EBRD transition role in the spotlight again
Bankwatch Mail | 14 May 2014
New analysis from CEE Bankwatch Network of how the EBRD conducts its financing and economic advisory activities finds serious deficiencies in the bank’s overall ‘market-oriented’ approach and catalogues a range of startling EBRD interventions in central and eastern Europe (CEE) and further afield that should prompt deeper examination of the bank’s promotional mantra “We invest in changing lives”.
This article is from Issue 59 of our quarterly newsletter Bankwatch Mail
If the EBRD claims to be ‘fit for purpose’, then Bankwatch believes there is substantial evidence available to urgently ask: for what purpose, and for whose purposes?
Published just after the tenth anniversary of EU accession for ten CEE states and ahead of this autumn’s twenty-fifth anniversary of the fall of the Berlin Wall, ‘Stuck in the Market?’ (pdf) is an update to Bankwatch’s 2011 report ‘Are we nearly there yet? Dilemmas of transition after 20 years of the EBRD’s operations’. And the recommendations of that report are more relevant than ever, chiefly:
- a serious re-think at the EBRD about its added value and a change in the bank’s mandate.
- the development of a more precise definition of environmental sustainability and better measurement of the bank’s environmental, social and, in certain countries, development impacts.
- more specific criteria for engagement with undemocratic countries.
- the development of a clear exit strategy for the EBRD in its countries of operation, to avoid its increasing ‘mission creep’ and speed up graduation.
Harsh, embedded economic realities such as widespread, high unemployment across CEE, as well as the discernible trend of democratic retrenchment in several EBRD recipient countries, are resulting in very mixed feelings about the transition process in this year of important anniversaries.
The ‘resilience’ of eastern Europeans, much remarked on – or relied on, some would say – by western economists, commentators and financiers, in coping with the often dramatic effects of the financial crisis is no longer a given. Social unrest has been mounting in recent times, as seen in Bulgaria, Romania, Bosnia and Herzegovina, and of course at the Ukrainian Maidan.

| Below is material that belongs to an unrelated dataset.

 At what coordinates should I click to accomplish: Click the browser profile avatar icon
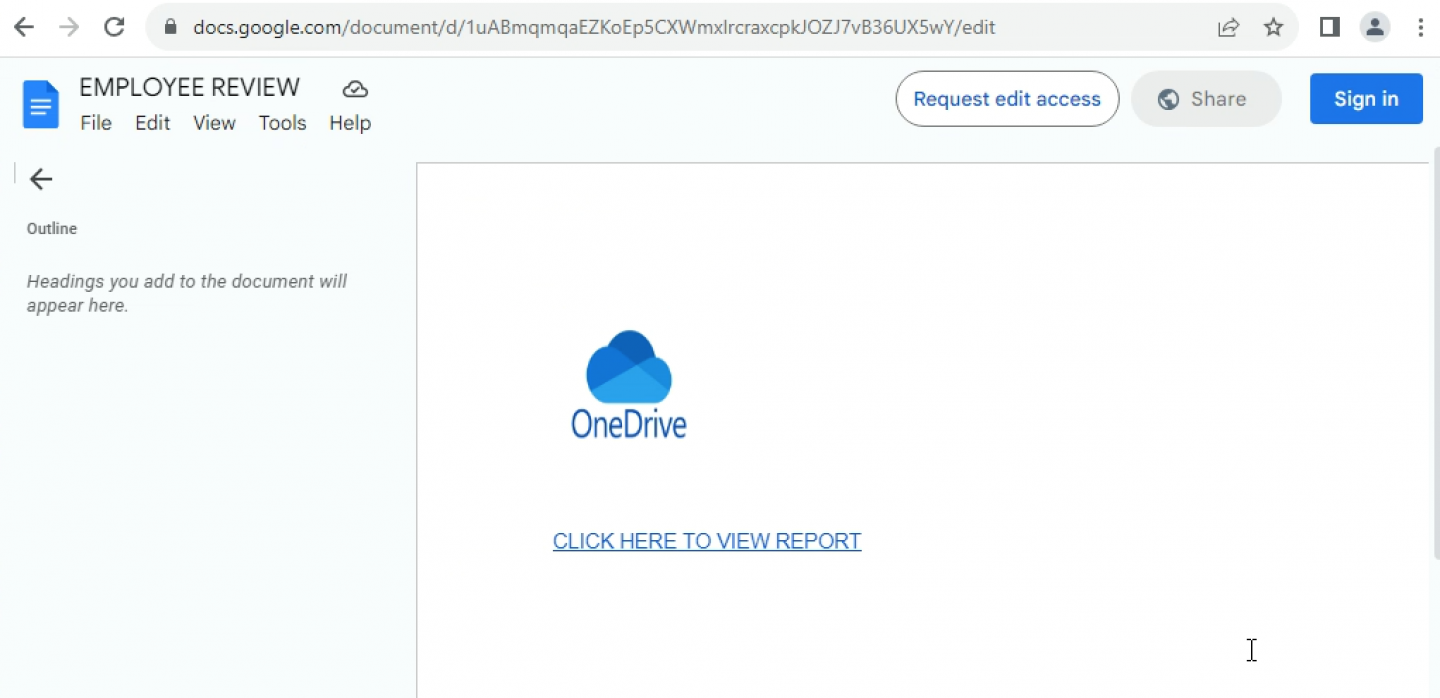1375,27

“However,” remarks Pippa Gallop, Bankwatch’s Research coordinator and author of the new report, “the EBRD’s operations seem to be proceeding largely unchanged: promote the private sector and hope that everything else will follow. The bank is firmly ‘stuck in the market’, seeing it as the solution for everything and lacking the necessary caution to recognise that ‘promoting the private sector’ without adequate public participation and safeguards against corruption and human rights abuses is likely to be counterproductive.”
Did you know?
‘Stuck in the market?’ provides a wealth of evidence that illustrates how EBRD logic and action is too often working against the interests of people – though not certain people – and the environment.

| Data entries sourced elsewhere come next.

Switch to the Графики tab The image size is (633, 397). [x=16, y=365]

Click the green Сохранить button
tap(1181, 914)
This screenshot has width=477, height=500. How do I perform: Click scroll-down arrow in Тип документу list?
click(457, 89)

- ‘Not an efficient approach’ – the words of the 2013 EBRD Transition Report following the decision to introduce free public transport for all residents of the Estonian capital Tallinn. The EBRD docked Estonia a ‘transition’ point on urban transport for this misdemeanour.
- The same 2013 EBRD report praised the launch of the privatisation of HZ Cargo, Croatia’s rail freight operator, as a positive development. The sale later collapsed in January 2014, raising the question of whether it wouldn’t have been better to invest effort into improving the existing management of the company instead of privatising for privatisation’s sake.
- The Far Eastern Rail project in Russia was granted an EBRD loan of EUR 133 million in December 2013, yet the bank has been unwilling to list the name of the Far Eastern Rail Ltd owner on its website. Forbes reports that the company was registered in Cyprus in November 2013 and that 92.2 percent of the company belongs to Linea Ltd (Bermuda) and 7.8 percent to Altmirco Enterprises Ltd. Billionaire Andrei Melnichenko, who has hit the headlines with his submarine-like yacht and extravagant wedding, reportedly owns Linea, while his long-term associate Vladimir Rashevsky owns Altmirco.
- In 2010 the EBRD approved a EUR 37 million loan for the redevelopment of the Sveti Stefan island hotel complex in Montenegro by the Greek shipping company Restis Group. The deal became controversial as Restis allegedly failed to keep to deadlines and constructed buildings outside of the approved zones. In July 2013 the controversial billionaire Victor Restis was arrested on suspicion of fraud, throwing the project into further disarray.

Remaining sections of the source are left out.